As non-expert, I will attempt to fight the absurdity with absurdity. Here is 'absolute proof' of the pre-Columbian North American origin of the Voynich Manuscript. It is self-evident in the oldest North American petroglyphs. They were carved 10 000 years ago on few boulders at the western end of lake Winnemucca in Nevada. Similarities are striking.

I am talking real Uto-Aztec culture here - not some post-Columbian Aztec-wannabe herbal manuscript drawn in the style of its European predecessors. If we are going North American - let's go all the way!

The Voynich manuscript: St Albinus of Angers

If we follow the 'fishy' logic behind the VMs April Fool's Day (French April Fish Day) then the figure for March 1 in the Voynich manuscript calendar will be located in the inner circle, next (going clockwise) to the figure facing in the opposite direction compared to others in the circle. The 'nymph' matching the requirement in the VMs March rosette is somewhat unique, because the drawing contains the only barrel in the circle that is not painted green.

March 1 is St. Albinus of Angers (Aubin d'Angers) Day in the French Saints Calendar. I will speculate that the VMs author left the barrel unpainted (white?) in reference to the name of St Aubin (name derived from Latin 'albus' meaning 'white').
This, however, is just 'fishy' logic. The author may have left the barrel unpainted for any other reason. His intent is still unknown.

Thursday, January 23, 2014

The Voynich Manuscript: April Fool's Day

The Voynich manuscript often makes researchers feel like they are being fooled, so I decided to find out if April Fool's day has a place in the VMs calendar.

April Fool's day originated in France and was called April Fish Day - Poisson d'Avril. The earliest reference to this term is found in 1508 poem of Eloy d'Amerval who wrote: "maquereau infâme de maint homme et de mainte femme, poisson d'avril."

The first April rosette in the VMs contains 15 figures. In the inner circle 4 are facing counter-clockwise  and 1 is facing in the opposite direction. In the outer circle 9 are facing clockwise and 1 is facing in the opposite direction. It is possible that the odd facing figures are clue to where the count begins or ends. Next to the odd facing lady in the inner circle is one of most famous figures in the VMs calendar pages - the 'woman with the braid'.

There is something 'fishy' about this figure - it is the decoration of the tube. The waves are similar to those creating the fish-scales in the March rosette.

If we imagine that the figure represents Poisson d'Avril then the 'braid' may represent the bait on the hook.
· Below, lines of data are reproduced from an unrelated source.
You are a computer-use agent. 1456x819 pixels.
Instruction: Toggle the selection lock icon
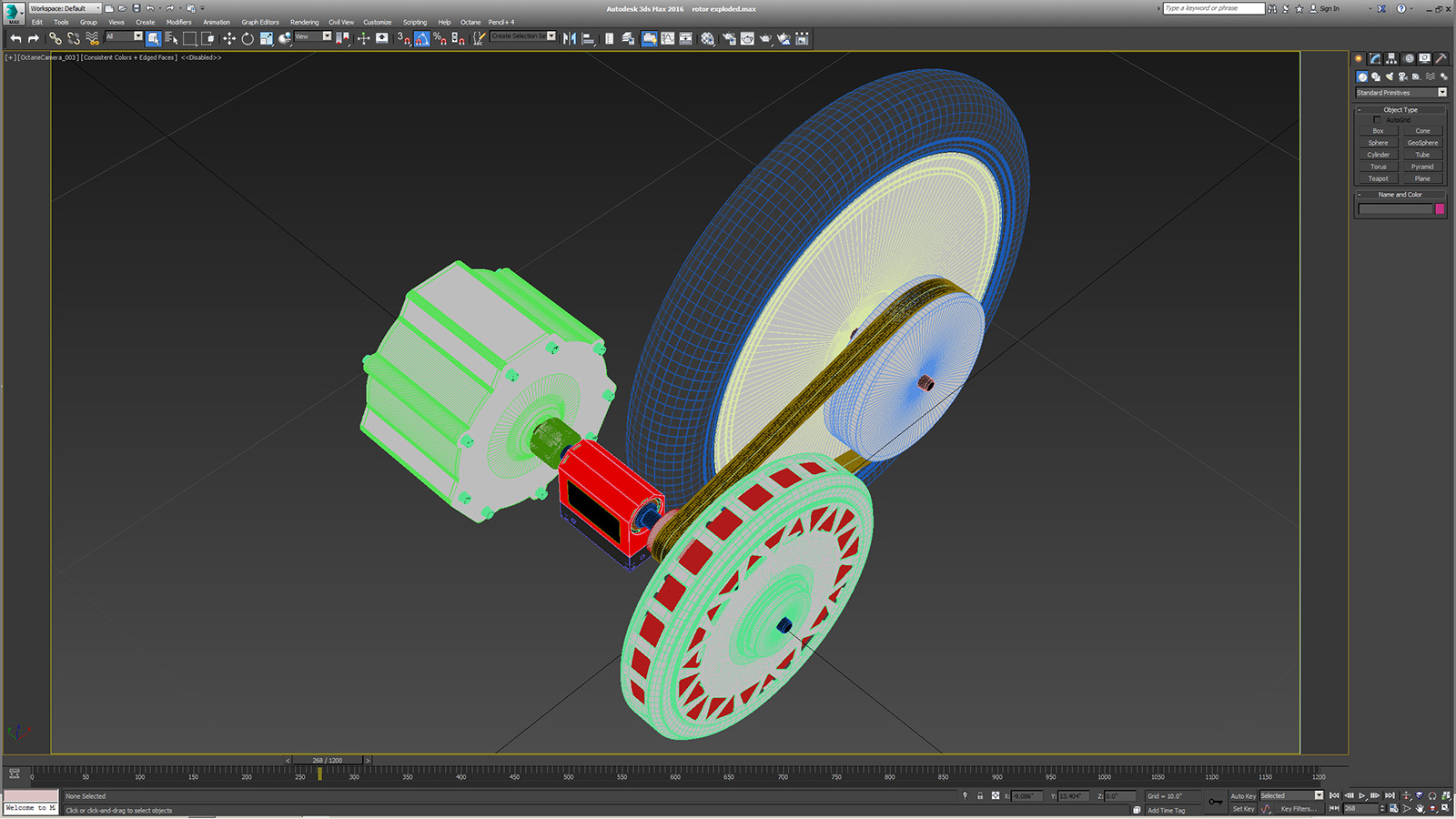click(980, 796)
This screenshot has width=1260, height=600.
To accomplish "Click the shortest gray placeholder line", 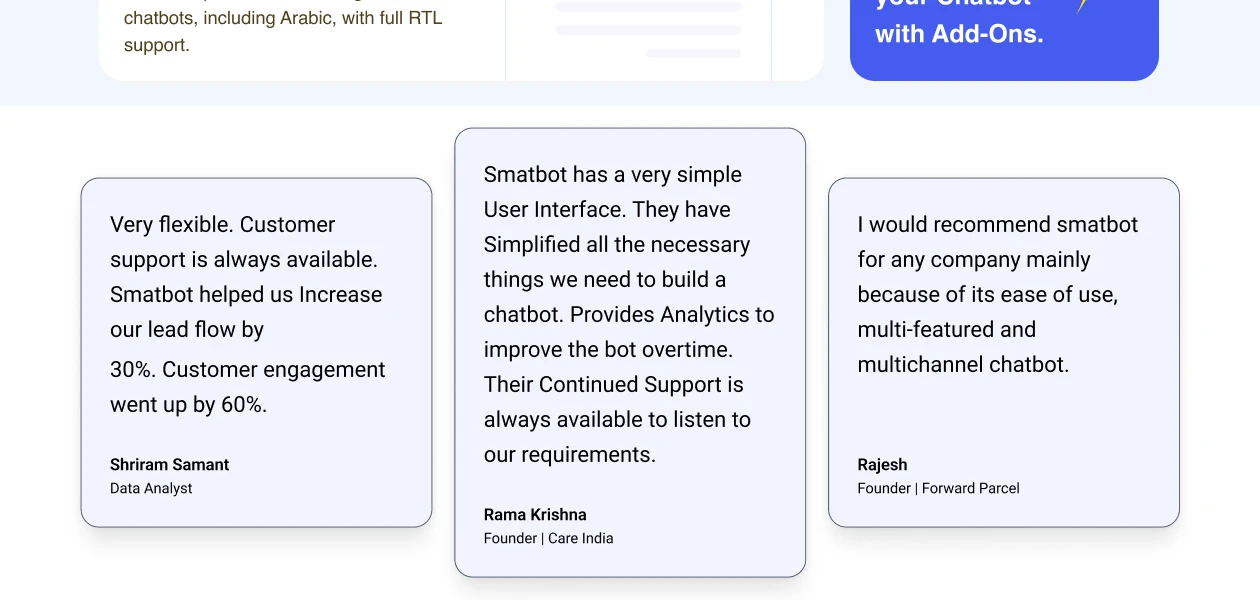I will click(693, 53).
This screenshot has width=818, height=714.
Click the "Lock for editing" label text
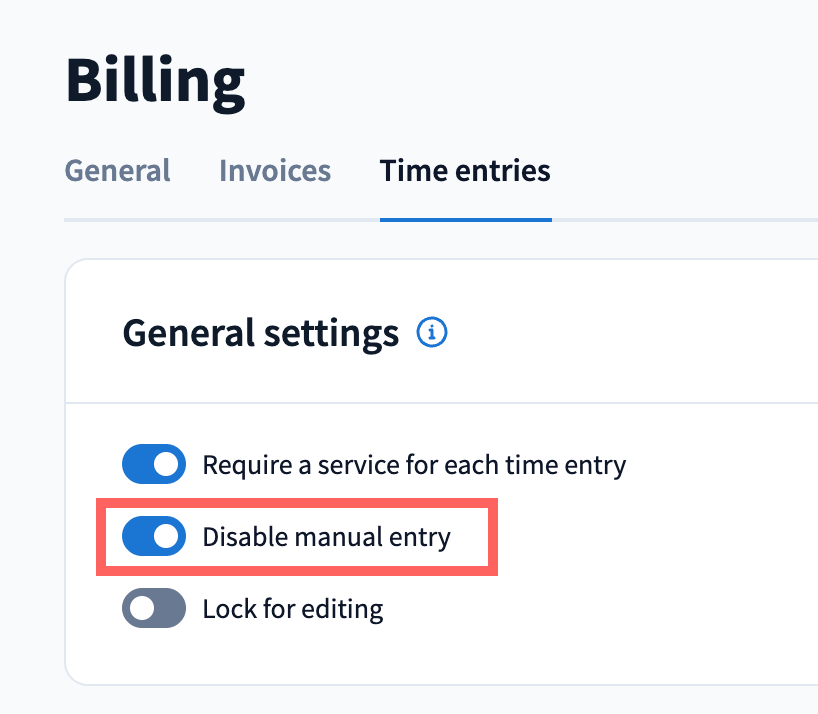292,608
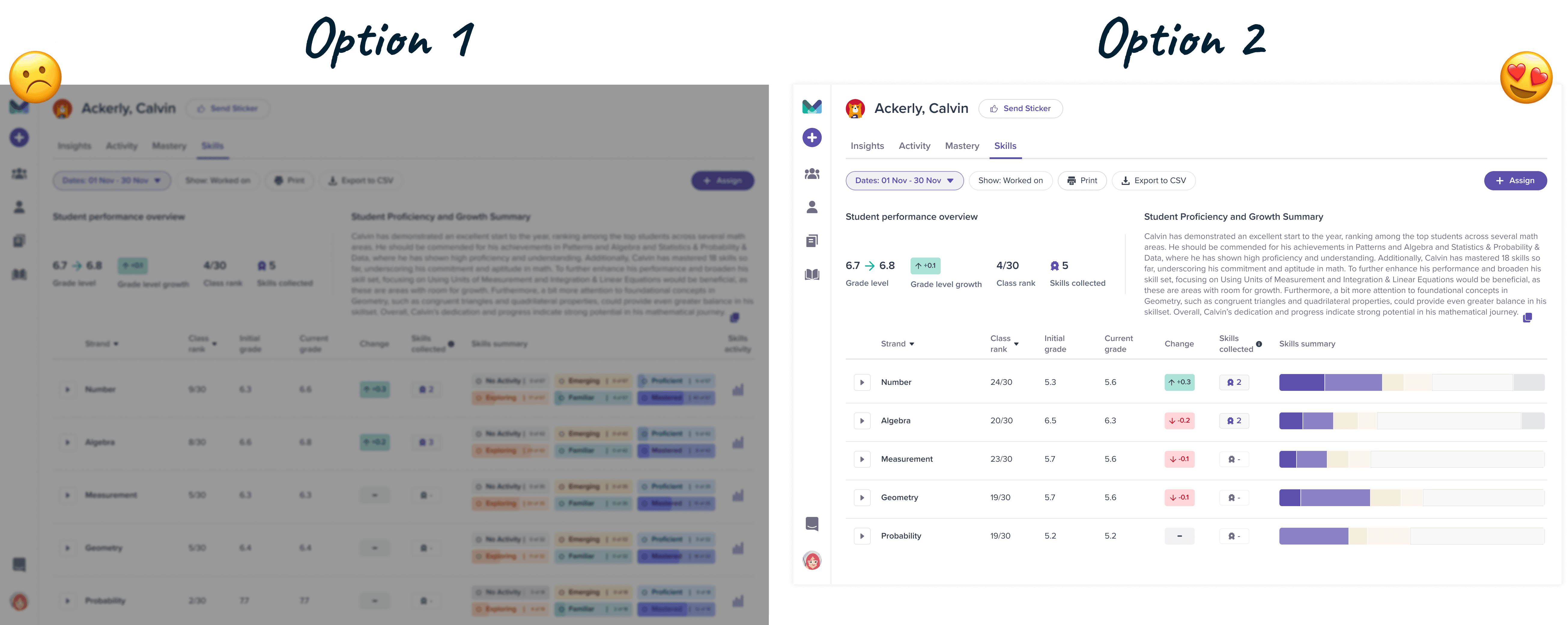Screen dimensions: 1568x625
Task: Click the Send Sticker button
Action: (1020, 109)
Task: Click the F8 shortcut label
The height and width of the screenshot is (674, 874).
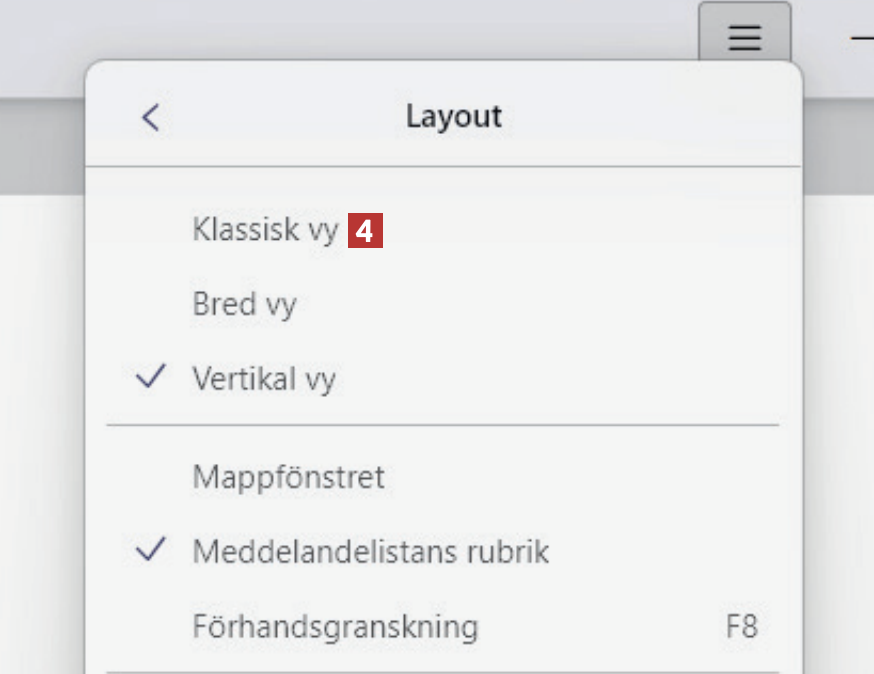Action: 741,627
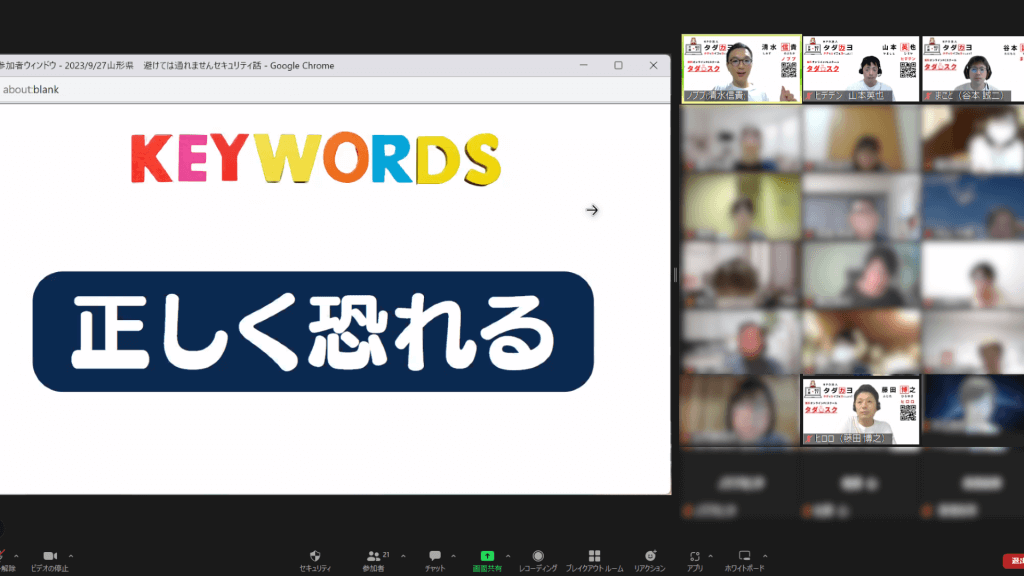Toggle ビデオの停止 (Stop Video) camera button
Screen dimensions: 1024x576
point(50,556)
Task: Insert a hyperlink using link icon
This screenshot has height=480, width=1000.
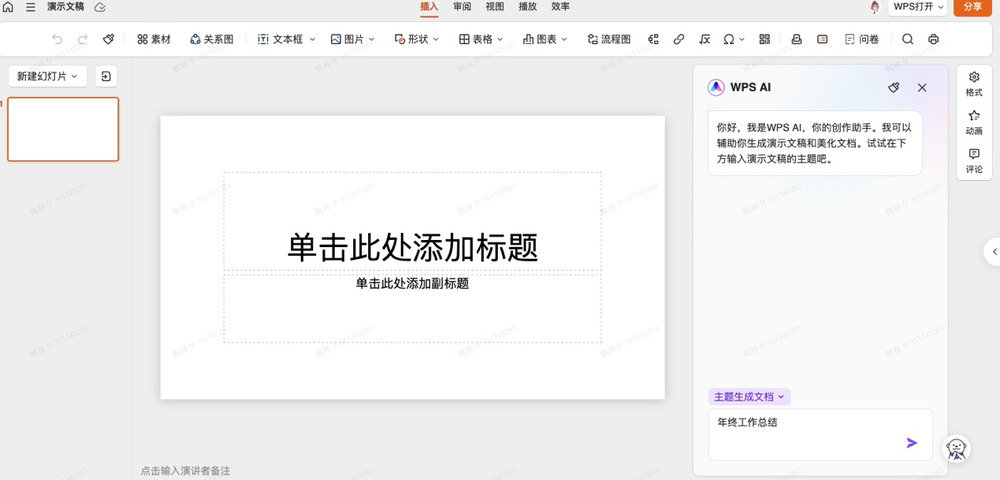Action: pyautogui.click(x=679, y=39)
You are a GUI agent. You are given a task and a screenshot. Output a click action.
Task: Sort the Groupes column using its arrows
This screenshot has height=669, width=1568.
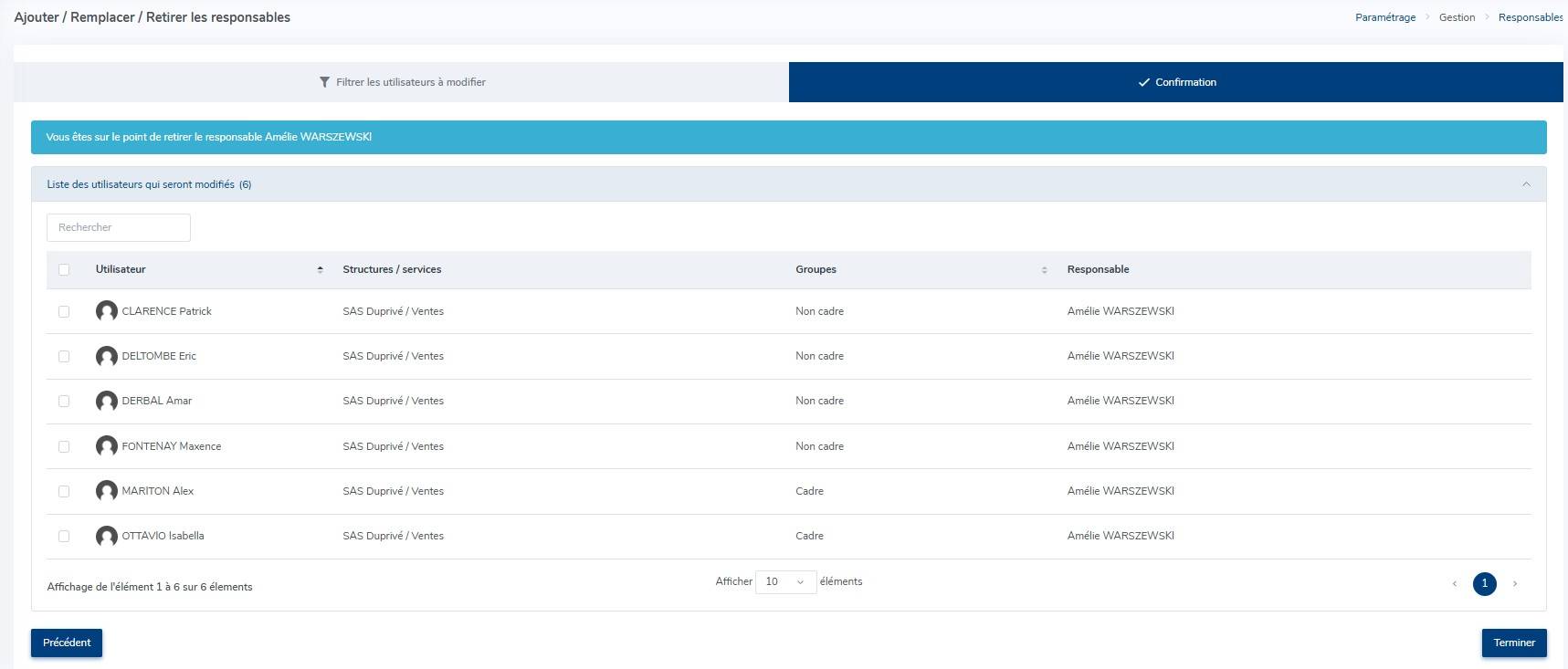pyautogui.click(x=1044, y=270)
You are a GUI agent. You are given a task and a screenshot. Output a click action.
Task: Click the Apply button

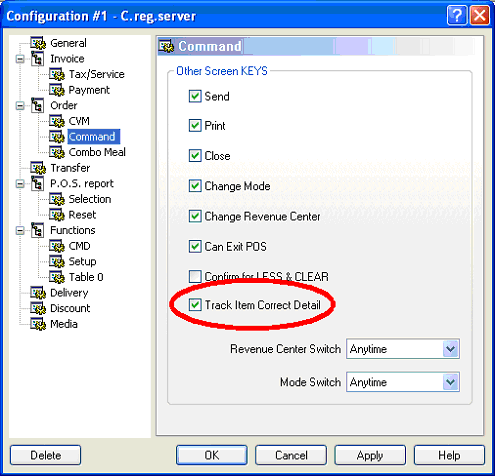pyautogui.click(x=370, y=455)
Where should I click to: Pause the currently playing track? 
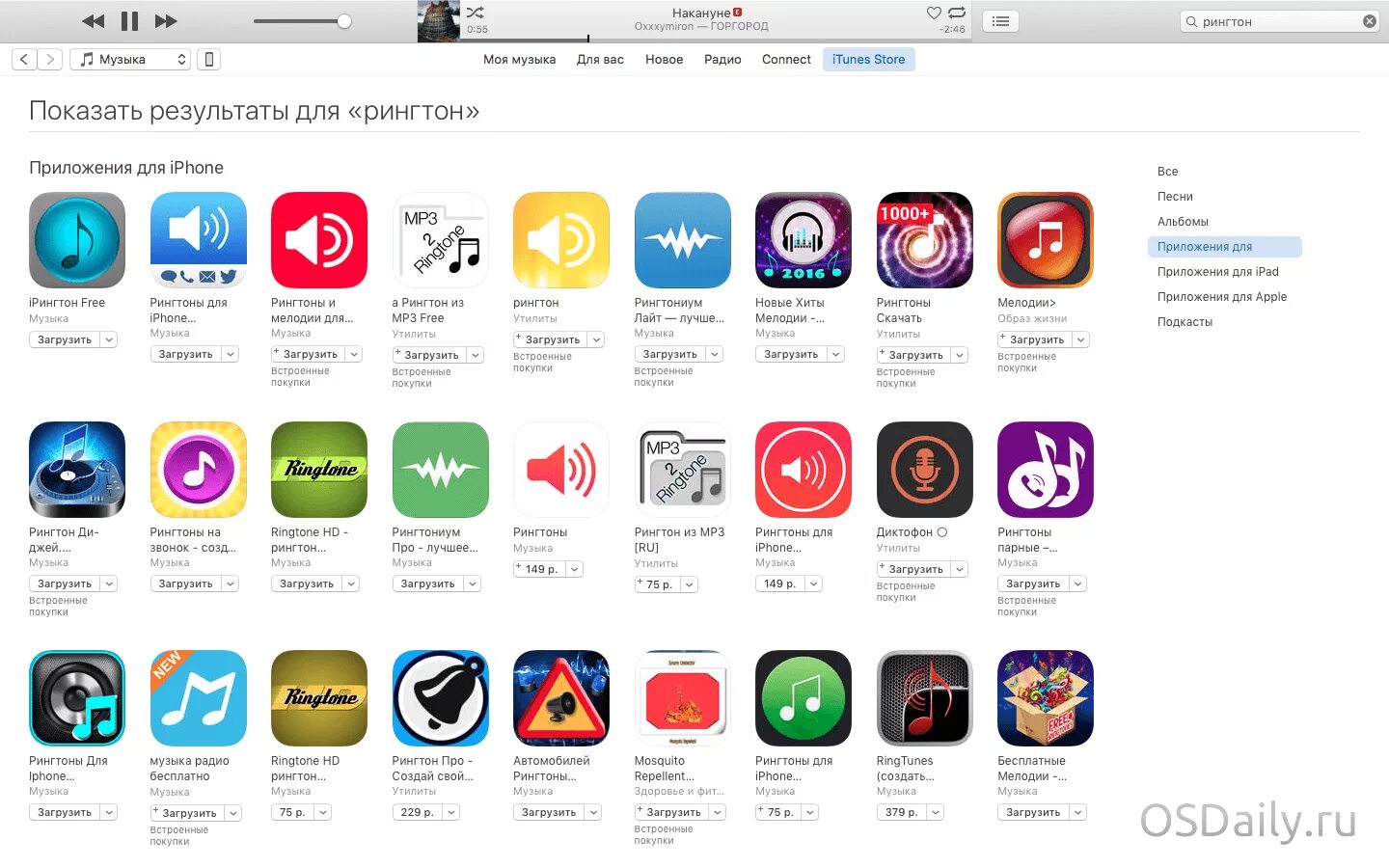click(x=129, y=21)
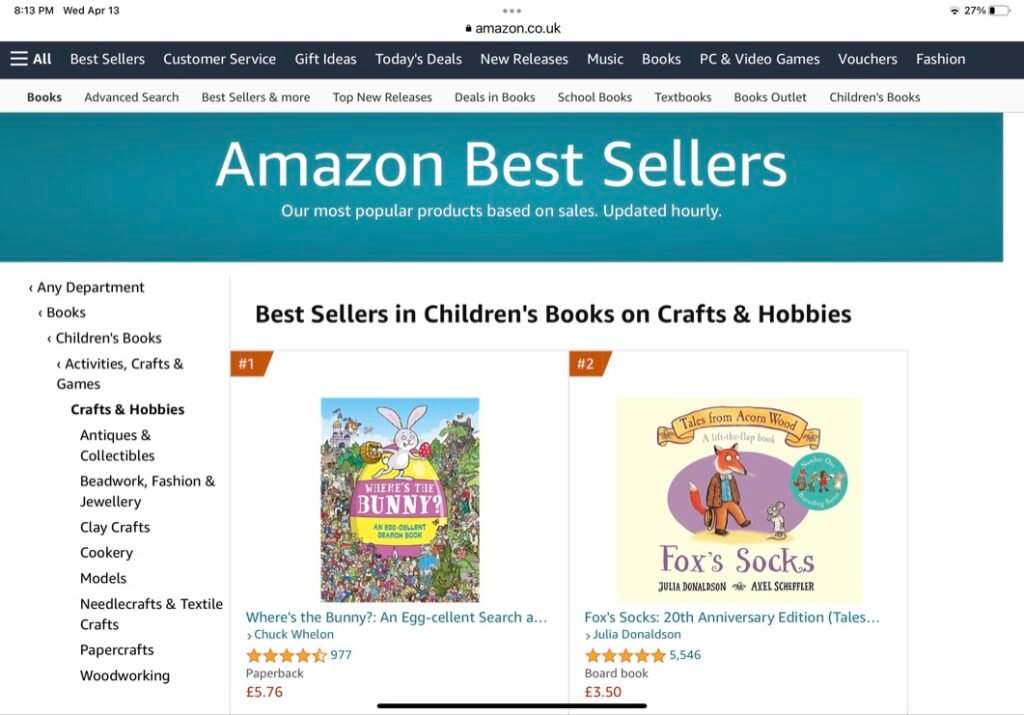1024x715 pixels.
Task: Select the Clay Crafts subcategory
Action: 115,527
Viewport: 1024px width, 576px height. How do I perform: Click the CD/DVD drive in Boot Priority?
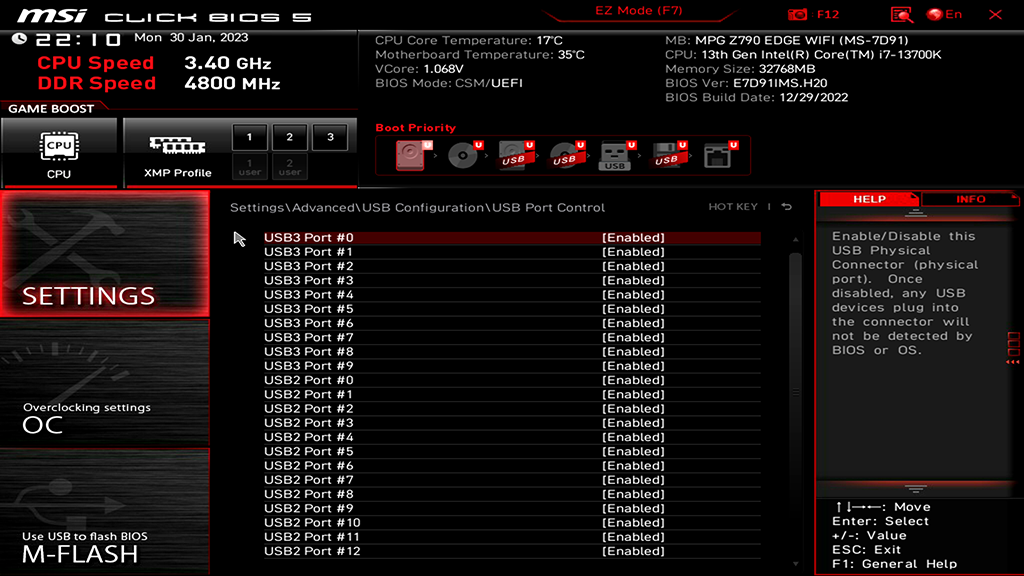coord(462,155)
We can almost see the end of the hook coming out of the person's shoulder.

I like this interpretation, obviously, because it matches my theory that the Voynich manuscript is the book with naked women found in the tent of the French King Charles VIII during the battle of Fornovo in 1495. If the term 'poisson d'Avril' existed in France in 1508 - then 1495 (not far back) is possibility.

To everybody else: Happy Early April Fool's Day!